Thirty-Four Years I Ran Pipe

The shop I drove down to that morning was still half mine — that’s the part the nephew never read in the papers he took over. When the old owner brought me on as a partner fifteen years back, I’d bought in with real money and a real signature. My name was on the license the whole company operated under. In Illinois a plumbing outfit runs on a master plumber’s license, and that master was me.

He’d bought the books. He hadn’t bought my license, and he couldn’t legally pull a permit or run a service call without one. Two young guys in a van are worth nothing if the state won’t let the work be inspected. He found that out the first week I stopped signing.

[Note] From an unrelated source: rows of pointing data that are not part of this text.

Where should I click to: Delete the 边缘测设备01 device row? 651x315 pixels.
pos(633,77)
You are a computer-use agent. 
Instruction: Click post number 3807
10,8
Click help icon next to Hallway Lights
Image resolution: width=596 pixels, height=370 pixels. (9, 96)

The permits stopped. The inspectors red-tagged jobs the young guys had already buried in the ground. And the customers who booked online because it was cheap started calling the shop furious when the city wouldn’t sign off. Turns out folks do care who shows up, the minute the water’s on the floor again.

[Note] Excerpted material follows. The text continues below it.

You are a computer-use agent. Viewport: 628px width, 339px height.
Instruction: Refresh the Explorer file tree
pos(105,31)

So I made him a choice of his own. Buy me out at what my share was truly worth, or watch the license — and the business — walk out the door with me. I already had a dozen of my old apprentices ready to come run pipe under my name.

I told him the only thing thirty-four years had taught me: cheap is expensive the second time you have to do it right.

He bought me out fair. I opened my own shop the next month. Every plumber under forty in Peoria still learned the trade standing next to me — and now they work for me.